Cette étude passionnante tend à réhabiliter l’importance du rôle des intellectuels dans l’évolution de l’opinion publique (récemment mise en doute par Jean-François Sirinelli dans les actes de la table ronde sur La guerre d’Algérie et les intellectuels français qu’il a dirigée avec Jean-Pierre Rioux, éditions Complexe, Bruxelles, 1991). Mais elle laisse de côté une question importante, qui justifierait d’autres recherches : pourquoi d’autres événements contemporains des affaires Alleg et Audin, et beaucoup plus sanglants (tels les attentats à la bombe du FLN à Alger et le massacre de Mechta Casbah près de Melouza) n’ont-ils pas suscité des réactions aussi fortes ni surtout aussi durables ? Leur a-t-il manqué un témoin sachant écrire ?

- Pierre Miquel, La guerre d’Algérie, Fayard, Paris, 1993, 554 p.

Pierre Miquel est un historien de formation, auteur d’une thèse de doctorat d’État (publiée chez Flammarion en 1972) sur La paix de Versailles et l’opinion publique en France. Ayant opté pour la vulgarisation historique, par la plume et les médias audiovisuels, il s’est fait une spécialité de tous les conflits externes et internes qui ont marqué l’histoire de la France. À ce titre, il a été le premier historien à publier une histoire de la guerre d’Algérie après avoir exploité les archives militaires de Vincennes, largement ouvertes aux chercheurs à partir de juillet 1992. On pouvait donc espérer un renouvellement profond de l’historiographie de cette guerre. La déception n’en a été que plus cruelle.

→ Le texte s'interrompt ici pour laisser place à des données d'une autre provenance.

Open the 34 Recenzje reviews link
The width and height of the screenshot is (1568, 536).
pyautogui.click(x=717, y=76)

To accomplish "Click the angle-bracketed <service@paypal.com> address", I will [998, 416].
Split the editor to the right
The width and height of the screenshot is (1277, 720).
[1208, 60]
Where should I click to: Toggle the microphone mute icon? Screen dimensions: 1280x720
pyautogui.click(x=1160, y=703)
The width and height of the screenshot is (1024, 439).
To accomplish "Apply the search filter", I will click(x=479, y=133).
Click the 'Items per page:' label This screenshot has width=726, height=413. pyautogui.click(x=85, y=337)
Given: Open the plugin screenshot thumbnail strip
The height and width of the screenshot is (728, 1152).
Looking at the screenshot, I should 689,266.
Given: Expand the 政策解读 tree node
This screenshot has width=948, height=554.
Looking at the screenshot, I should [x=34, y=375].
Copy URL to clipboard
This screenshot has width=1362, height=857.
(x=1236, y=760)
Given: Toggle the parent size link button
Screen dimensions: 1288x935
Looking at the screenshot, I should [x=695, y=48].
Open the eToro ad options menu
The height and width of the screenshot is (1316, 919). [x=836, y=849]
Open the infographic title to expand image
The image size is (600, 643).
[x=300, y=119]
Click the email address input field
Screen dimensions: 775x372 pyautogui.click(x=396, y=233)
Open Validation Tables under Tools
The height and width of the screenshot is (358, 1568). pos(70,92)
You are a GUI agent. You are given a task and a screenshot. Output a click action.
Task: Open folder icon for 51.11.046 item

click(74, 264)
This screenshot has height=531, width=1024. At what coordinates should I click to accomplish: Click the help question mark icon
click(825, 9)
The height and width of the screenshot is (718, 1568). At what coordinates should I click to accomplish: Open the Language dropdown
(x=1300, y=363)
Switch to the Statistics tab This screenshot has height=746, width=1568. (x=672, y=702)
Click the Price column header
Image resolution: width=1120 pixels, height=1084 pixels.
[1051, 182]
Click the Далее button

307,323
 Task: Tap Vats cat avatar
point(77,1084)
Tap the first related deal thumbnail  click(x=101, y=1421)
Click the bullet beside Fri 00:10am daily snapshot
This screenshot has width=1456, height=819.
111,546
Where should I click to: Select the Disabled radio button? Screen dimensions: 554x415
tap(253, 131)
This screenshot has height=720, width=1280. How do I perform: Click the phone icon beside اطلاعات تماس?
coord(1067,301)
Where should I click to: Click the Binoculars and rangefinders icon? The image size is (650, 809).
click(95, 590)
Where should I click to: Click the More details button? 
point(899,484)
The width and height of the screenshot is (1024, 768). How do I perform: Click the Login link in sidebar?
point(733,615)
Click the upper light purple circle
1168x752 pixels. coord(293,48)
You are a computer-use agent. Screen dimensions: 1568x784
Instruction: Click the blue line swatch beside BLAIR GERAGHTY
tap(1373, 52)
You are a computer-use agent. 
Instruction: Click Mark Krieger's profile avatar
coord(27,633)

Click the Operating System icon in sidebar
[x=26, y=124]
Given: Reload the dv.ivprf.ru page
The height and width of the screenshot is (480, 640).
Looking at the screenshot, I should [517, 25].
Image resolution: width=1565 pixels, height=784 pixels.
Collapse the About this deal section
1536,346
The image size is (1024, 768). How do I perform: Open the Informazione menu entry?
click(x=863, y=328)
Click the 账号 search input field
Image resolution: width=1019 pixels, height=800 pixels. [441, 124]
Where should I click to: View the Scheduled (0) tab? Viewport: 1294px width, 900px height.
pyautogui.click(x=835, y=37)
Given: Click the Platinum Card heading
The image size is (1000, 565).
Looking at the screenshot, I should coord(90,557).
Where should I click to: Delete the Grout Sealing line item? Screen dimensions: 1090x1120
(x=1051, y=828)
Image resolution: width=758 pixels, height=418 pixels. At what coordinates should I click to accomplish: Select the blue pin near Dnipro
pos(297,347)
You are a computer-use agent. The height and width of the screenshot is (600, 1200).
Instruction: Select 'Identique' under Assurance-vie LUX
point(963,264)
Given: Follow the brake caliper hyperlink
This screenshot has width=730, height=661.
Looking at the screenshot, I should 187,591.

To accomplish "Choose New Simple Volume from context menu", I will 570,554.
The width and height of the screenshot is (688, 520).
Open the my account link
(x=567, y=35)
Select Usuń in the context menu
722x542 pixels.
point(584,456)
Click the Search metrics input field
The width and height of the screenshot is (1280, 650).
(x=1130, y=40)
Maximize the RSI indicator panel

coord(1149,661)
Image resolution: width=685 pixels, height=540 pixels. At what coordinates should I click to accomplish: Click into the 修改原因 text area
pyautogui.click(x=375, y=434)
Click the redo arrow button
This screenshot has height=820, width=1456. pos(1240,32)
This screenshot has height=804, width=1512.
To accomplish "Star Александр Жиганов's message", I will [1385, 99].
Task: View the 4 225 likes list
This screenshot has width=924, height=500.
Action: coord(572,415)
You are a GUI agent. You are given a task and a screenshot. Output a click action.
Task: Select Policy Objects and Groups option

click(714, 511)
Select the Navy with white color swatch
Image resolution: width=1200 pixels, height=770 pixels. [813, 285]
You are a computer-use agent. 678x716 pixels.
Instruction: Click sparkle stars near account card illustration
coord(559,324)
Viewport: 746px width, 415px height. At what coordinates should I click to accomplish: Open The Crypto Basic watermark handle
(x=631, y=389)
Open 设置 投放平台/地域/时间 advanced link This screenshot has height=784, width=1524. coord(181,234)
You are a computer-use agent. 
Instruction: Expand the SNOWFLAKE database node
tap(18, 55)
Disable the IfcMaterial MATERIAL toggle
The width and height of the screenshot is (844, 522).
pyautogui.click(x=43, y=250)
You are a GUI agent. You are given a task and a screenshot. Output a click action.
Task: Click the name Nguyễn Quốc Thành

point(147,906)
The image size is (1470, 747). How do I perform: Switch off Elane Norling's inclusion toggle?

Dès les premières pages naît l’impression désagréable d’un travail hâtif, dont ni la forme ni le fond ne sont satisfaisants. Les noms propres estropiés sont trop nombreux, le style est trop souvent relâché pour convenir au sujet. Innombrables sont les perles (trop nombreuses pour être de simples lapsus) qui font penser que l’auteur ignore autant l’histoire de l’Algérie que sa géographie. Ces insuffisances ne portent pas que sur des points de détail : par exemple, l’analyse de la politique algérienne du général de Gaulle de juin à octobre 1958 (pages 354 à 362) est ou superficielle ou obscure. Ce laborieux pensum sans inspiration prouve qu’il ne suffit pas de bien connaître les guerres de la France pour écrire pertinemment sur la guerre d’Algérie, parce que l’Algérie n’est pas la France.

Pourtant, tout n’est pas mauvais dans cet ouvrage. Son principal intérêt réside dans les archives militaires qu’il utilise et cite ou résume abondamment. Tout le chapitre sur la révolte de Sétif et de Guelma en mai 1945 est fondé sur le recueil publié en 1990 par le Service historique de l’armée de terre (La guerre d’Algérie par les documents, tome I : L’avertissement, 1943-1946) qui est cité dans la bibliographie, malheureusement sans mentionner le nom du maître d’œuvre Jean-Charles Jauffret et celui de ses collaborateurs. Et dans les chapitres suivants, les passages les plus intéressants rapportent les points de vue, plus divers et plus nuancés qu’on le croyait auparavant, des responsables militaires en contact avec l’adversaire ou avec les populations. Mais l’utilité de ces passages est gâchée par l’absence de notes, qui auraient dû apporter des références précises aux cotes, lieux et dates des documents commentés. Ce parti pris (qui ne se retrouve pas dans d’autres ouvrages publiés par le même éditeur) est injustifiable.

En somme, ce livre n’est pas utilisable par le lecteur profane qui ne pourra y distinguer le vrai du faux ; et il ne l’est que difficilement pour le lecteur spécialiste, qui en retirera surtout l’envie d’aller consulter lui-même les archives militaires de Vincennes.